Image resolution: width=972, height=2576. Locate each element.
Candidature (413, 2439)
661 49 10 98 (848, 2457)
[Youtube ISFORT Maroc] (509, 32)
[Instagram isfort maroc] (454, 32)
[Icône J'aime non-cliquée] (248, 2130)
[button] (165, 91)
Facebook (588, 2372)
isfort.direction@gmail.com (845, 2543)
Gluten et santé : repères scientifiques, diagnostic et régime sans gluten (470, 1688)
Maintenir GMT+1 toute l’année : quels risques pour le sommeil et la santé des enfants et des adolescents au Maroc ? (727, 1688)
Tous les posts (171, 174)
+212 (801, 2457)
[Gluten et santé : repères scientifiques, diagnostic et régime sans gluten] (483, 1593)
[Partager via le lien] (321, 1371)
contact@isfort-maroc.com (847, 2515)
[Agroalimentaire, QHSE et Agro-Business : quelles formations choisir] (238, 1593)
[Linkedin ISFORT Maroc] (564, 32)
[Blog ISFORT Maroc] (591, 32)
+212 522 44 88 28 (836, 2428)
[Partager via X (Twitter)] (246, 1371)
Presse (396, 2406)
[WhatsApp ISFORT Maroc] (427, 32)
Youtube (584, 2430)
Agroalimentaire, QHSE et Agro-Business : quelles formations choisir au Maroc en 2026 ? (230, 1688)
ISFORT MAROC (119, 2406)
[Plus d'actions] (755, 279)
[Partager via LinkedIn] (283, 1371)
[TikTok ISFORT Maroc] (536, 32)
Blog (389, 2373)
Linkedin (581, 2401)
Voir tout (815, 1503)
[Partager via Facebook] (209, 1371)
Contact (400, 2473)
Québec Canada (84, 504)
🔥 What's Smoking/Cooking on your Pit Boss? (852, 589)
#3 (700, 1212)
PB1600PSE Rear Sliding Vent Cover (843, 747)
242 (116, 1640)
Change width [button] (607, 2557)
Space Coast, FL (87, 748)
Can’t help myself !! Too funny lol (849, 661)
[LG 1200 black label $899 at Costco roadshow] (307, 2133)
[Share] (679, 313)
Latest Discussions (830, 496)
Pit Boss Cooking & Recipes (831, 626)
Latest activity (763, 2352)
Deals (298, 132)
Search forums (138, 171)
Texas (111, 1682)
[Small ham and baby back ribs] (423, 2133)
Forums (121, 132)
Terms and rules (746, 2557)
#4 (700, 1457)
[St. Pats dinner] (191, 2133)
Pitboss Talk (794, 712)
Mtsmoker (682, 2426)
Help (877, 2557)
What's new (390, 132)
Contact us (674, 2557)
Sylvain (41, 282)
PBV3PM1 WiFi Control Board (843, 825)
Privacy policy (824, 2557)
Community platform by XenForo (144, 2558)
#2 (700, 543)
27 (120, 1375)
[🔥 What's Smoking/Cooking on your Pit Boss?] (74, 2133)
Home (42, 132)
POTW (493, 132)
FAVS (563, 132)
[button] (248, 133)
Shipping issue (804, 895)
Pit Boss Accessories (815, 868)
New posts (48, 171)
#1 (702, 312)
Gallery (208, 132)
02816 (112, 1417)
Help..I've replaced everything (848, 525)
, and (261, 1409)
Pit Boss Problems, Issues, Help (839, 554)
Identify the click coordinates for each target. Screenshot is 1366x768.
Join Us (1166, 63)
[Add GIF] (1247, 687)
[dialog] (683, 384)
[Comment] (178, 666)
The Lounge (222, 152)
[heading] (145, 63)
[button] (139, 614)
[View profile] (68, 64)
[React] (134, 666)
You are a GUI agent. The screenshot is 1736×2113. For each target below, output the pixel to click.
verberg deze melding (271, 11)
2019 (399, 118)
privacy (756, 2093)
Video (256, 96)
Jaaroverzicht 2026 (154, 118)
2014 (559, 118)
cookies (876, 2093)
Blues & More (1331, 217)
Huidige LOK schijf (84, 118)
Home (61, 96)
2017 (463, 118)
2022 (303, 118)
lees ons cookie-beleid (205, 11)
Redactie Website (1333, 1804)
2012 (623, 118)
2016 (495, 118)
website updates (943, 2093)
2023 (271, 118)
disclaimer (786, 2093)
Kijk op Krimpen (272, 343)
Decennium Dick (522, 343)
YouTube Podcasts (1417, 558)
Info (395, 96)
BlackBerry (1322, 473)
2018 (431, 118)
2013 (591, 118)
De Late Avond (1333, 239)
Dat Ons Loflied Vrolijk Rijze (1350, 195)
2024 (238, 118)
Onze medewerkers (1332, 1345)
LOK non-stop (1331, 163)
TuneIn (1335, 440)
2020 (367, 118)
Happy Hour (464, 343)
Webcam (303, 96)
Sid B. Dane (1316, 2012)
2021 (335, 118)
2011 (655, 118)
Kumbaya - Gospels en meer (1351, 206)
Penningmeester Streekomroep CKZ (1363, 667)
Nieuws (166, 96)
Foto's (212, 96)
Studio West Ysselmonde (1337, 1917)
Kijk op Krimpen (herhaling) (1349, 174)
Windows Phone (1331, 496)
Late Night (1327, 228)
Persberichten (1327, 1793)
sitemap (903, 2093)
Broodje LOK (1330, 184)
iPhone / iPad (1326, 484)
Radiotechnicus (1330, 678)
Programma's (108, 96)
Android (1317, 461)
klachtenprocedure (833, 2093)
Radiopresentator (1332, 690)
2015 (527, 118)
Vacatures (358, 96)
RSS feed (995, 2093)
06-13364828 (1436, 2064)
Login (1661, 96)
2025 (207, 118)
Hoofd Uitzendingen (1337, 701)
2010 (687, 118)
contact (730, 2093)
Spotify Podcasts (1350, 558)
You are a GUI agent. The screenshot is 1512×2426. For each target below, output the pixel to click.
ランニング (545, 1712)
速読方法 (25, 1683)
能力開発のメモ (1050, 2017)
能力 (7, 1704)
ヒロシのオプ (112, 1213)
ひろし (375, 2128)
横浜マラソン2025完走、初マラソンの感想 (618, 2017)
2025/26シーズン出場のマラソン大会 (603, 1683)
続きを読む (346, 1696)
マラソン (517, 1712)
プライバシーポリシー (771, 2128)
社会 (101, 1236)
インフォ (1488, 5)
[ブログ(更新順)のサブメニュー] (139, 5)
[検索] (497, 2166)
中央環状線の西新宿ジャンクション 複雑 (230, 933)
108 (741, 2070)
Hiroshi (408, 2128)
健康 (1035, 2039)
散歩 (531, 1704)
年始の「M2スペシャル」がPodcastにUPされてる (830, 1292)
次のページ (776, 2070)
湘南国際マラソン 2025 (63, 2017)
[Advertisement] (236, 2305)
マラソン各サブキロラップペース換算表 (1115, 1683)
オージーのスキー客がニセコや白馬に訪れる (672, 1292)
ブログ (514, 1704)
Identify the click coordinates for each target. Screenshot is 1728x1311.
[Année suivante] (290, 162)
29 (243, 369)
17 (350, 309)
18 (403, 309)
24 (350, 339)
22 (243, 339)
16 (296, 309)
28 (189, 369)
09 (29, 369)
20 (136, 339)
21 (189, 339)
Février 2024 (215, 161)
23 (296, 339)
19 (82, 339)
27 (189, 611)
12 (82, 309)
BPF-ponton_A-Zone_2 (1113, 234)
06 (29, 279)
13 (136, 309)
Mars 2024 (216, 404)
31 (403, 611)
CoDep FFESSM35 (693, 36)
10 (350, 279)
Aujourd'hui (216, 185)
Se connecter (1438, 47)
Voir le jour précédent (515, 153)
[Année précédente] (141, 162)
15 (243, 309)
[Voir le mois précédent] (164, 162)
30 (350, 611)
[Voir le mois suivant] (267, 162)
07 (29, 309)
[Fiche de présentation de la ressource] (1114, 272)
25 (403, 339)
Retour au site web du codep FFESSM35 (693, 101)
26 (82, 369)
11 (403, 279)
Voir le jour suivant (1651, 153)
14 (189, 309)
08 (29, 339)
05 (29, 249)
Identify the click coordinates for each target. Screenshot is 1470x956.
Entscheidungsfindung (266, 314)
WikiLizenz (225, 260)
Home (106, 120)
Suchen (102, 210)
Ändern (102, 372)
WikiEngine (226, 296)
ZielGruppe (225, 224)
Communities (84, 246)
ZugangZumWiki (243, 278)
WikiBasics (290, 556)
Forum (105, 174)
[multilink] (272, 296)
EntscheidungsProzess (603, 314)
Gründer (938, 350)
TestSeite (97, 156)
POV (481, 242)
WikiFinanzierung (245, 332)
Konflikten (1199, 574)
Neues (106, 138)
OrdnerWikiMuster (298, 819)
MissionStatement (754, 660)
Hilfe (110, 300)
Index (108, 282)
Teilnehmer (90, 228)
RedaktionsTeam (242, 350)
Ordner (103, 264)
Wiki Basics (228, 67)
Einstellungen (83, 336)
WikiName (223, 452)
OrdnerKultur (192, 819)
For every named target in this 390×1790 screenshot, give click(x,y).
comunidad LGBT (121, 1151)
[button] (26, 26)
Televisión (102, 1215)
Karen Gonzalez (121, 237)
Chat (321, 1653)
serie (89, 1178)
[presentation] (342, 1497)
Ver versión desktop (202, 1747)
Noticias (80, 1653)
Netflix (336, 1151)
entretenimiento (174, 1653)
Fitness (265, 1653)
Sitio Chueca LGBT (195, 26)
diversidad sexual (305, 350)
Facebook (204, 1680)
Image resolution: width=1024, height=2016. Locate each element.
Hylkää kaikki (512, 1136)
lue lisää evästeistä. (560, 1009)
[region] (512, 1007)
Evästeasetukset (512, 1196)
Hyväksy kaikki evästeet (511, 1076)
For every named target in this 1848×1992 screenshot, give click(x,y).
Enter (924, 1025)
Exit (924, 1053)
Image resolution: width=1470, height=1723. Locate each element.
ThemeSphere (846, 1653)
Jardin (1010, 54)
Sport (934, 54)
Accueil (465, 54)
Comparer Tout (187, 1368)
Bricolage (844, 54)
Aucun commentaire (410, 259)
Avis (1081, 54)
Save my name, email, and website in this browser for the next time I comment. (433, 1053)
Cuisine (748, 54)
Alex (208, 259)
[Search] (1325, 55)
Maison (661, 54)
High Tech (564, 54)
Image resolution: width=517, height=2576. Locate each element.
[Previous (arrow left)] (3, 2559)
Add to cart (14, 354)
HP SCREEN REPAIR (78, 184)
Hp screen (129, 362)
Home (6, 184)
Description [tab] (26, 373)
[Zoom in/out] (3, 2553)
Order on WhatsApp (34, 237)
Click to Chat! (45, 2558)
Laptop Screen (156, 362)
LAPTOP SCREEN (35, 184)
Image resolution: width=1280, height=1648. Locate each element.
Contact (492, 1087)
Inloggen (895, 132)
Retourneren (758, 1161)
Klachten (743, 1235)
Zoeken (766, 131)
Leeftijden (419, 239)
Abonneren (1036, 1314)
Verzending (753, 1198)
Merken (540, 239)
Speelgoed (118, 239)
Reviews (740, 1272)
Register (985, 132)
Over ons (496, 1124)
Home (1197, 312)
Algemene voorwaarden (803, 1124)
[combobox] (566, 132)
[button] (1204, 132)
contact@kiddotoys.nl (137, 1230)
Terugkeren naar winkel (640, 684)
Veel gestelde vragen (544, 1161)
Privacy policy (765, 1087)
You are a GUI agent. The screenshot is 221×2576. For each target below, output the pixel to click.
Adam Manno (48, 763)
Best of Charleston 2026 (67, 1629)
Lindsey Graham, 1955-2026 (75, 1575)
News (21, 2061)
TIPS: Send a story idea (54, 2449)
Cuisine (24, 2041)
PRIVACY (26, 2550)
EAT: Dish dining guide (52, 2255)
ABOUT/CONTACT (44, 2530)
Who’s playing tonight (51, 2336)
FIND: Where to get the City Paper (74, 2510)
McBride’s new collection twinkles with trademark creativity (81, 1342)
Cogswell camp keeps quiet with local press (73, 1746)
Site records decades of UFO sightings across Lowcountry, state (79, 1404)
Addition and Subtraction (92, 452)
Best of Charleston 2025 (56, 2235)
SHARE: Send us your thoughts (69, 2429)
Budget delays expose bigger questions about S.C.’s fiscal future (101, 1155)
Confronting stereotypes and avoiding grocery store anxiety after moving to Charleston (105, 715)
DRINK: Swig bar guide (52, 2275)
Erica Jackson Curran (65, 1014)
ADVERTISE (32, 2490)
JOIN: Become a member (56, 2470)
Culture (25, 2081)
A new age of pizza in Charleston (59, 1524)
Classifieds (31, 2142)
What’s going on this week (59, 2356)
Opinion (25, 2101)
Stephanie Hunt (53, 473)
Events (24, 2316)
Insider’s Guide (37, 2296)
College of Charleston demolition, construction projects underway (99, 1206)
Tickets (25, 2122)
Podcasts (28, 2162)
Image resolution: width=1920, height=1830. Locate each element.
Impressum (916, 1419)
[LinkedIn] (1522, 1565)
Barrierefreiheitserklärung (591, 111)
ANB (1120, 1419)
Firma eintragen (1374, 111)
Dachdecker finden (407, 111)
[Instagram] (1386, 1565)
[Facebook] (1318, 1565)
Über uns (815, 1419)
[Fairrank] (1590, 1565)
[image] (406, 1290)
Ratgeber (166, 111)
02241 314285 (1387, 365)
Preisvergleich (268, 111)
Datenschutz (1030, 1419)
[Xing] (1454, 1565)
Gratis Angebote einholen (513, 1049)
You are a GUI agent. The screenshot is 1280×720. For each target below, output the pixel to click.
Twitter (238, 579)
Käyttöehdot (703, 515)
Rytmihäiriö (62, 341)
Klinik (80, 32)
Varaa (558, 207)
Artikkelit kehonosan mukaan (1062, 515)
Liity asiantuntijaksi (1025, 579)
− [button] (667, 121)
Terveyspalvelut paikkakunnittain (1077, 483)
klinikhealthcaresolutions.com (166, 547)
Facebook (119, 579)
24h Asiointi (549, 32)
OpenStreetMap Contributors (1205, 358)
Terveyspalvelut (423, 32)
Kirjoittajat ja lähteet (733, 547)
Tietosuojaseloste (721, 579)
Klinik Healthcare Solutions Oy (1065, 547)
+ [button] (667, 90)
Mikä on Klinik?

* [REQUIRED WORK]: Your answer should consist of the lines from the line with "[Agroalimentaire, QHSE et" to the line with "[WhatsApp ISFORT Maroc] (427, 32)" above, repeated exactly, both ends included.

* [OUTPUT OF THE EXERCISE]:
[Agroalimentaire, QHSE et Agro-Business : quelles formations choisir] (238, 1593)
[Linkedin ISFORT Maroc] (564, 32)
[Blog ISFORT Maroc] (591, 32)
+212 522 44 88 28 (836, 2428)
[Partager via X (Twitter)] (246, 1371)
Presse (396, 2406)
[WhatsApp ISFORT Maroc] (427, 32)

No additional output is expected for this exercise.